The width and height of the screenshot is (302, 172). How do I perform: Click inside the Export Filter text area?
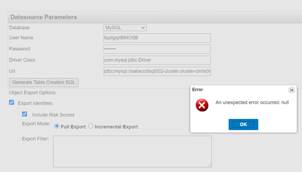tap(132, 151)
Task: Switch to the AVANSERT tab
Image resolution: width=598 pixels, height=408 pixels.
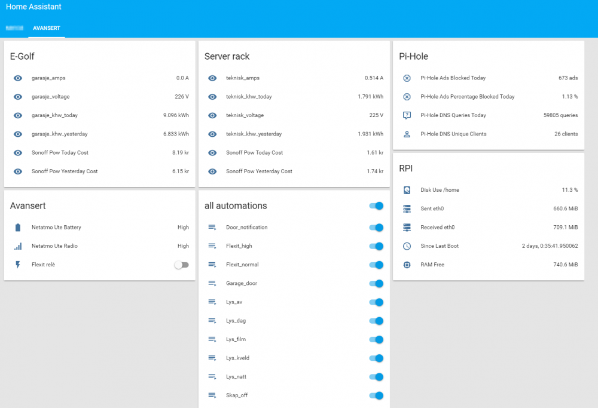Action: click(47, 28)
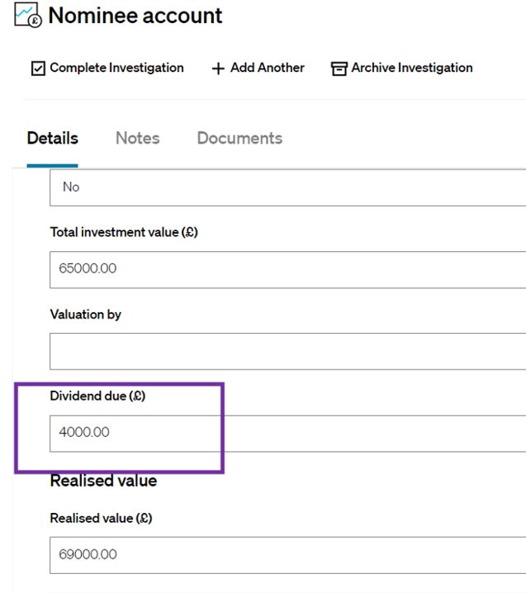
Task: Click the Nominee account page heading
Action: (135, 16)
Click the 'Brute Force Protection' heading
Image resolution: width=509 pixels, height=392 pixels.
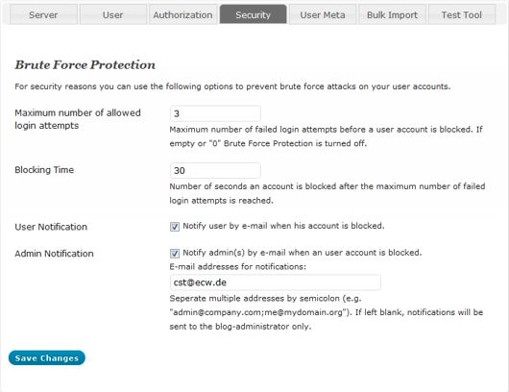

=-=-=-=-=

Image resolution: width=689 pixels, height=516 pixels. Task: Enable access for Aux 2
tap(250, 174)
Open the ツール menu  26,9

=-=-=-=-=

=== What you need to do ===
Take only the lines above from the one that has "Image resolution: width=598" through the one that has "Image resolution: width=509" and reproduce them exactly, omitting any pictures.

=== Solution to this exercise ===
Image resolution: width=598 pixels, height=408 pixels.
Action: click(47, 28)
Task: Click the Nominee account page heading
Action: (135, 16)
Click the 'Brute Force Protection' heading
Image resolution: width=509 pixels, height=392 pixels.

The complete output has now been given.